Do you know everything you need to know about small business financing? Whether you’re a small business veteran or just starting out, obtaining capital is one aspect of entrepreneurship there’s a lot of confusion about.

In fact, it seems getting financing isn’t the only challenge entrepreneurs face. Simply learning about and understanding their financing options is a hurdle in itself for most small business owners. In OnDeck’s latest quarterly Main Street Pulse Report,

*80 percent of small business owners say they don’t think banks do a good job of explaining what it takes to qualify for different types of business financing.
*75 percent of small business owners admit they don’t know all of their financing options.
*66 percent of small business owners say they don’t have a strong understanding of how business credit is calculated and how lenders use it to deny or approve financing applications.

Let me provide a little bit of education by debunking some of the most common business financing misconceptions I hear from small business owners.

1. Myth: The SBA gives business loans.

Reality: The SBA does not make direct loans. They do, however, make guaranteed loans through a variety of financing sources including banks, credit unions and non-bank lenders. The SBA guarantees a portion of the loan to lessen the risk to lenders and make them more likely to lend to small companies.

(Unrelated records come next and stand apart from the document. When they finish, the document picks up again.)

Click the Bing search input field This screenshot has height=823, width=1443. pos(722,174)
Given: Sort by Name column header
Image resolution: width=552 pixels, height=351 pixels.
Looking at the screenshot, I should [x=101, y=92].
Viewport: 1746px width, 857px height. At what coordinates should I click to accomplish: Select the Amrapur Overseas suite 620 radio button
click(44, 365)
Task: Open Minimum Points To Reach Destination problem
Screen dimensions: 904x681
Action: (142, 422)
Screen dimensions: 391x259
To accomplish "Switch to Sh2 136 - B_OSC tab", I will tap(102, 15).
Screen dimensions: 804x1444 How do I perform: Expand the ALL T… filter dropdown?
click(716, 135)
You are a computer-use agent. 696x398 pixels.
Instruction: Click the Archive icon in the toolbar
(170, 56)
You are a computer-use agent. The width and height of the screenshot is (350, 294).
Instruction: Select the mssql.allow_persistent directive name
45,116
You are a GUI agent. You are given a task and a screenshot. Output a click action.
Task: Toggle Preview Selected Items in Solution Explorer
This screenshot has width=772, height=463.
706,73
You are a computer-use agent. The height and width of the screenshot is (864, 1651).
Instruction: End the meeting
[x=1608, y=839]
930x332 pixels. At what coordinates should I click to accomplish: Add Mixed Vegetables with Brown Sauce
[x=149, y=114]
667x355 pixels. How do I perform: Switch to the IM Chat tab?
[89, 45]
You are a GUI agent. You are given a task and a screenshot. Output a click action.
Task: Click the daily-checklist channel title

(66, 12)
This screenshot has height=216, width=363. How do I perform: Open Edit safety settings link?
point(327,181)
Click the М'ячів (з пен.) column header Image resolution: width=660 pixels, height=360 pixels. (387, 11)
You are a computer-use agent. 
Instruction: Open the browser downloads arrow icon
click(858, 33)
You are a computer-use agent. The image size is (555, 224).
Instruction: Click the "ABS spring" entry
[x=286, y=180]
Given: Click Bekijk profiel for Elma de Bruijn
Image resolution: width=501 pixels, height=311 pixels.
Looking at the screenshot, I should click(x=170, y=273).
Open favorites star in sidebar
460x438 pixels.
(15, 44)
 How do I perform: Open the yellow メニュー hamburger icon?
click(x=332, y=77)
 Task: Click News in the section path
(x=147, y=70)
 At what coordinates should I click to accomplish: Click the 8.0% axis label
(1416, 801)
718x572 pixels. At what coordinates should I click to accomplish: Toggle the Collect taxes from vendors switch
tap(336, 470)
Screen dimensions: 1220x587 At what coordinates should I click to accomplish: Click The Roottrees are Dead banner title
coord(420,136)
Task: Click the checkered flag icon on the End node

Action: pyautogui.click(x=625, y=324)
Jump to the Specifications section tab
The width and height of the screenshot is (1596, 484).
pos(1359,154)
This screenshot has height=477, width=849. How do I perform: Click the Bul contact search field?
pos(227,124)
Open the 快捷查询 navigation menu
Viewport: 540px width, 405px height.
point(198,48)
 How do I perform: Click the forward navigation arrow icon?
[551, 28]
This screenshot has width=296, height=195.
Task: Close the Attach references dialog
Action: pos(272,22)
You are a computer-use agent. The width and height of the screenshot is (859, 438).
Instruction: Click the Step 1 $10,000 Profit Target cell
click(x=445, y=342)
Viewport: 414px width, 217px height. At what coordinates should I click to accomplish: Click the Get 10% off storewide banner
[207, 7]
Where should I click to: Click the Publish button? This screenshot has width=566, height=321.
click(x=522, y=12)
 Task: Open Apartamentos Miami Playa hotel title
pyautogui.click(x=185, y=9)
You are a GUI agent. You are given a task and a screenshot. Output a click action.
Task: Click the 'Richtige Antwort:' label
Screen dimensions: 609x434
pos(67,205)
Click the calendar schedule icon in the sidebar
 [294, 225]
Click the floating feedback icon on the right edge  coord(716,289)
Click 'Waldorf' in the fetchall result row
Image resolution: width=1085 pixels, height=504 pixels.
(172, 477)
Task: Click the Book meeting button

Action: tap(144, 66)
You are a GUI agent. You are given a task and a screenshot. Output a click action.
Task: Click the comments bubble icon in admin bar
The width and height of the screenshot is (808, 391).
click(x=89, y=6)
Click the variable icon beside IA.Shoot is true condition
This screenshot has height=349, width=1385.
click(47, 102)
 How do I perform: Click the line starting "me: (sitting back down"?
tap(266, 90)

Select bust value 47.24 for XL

2. Myth: If the banks turn me down, I’m out of luck.

Reality: Banks are only one financing source that’s open to small businesses. Other lending sources may include community-based microloans, alternative financing methods such as merchant cash advances or factoring, credit unions or crowdfunding. The best option for you depends on a variety of factors, including how much money you need, how long you’ve been in business, your business credit history and how fast you need the money.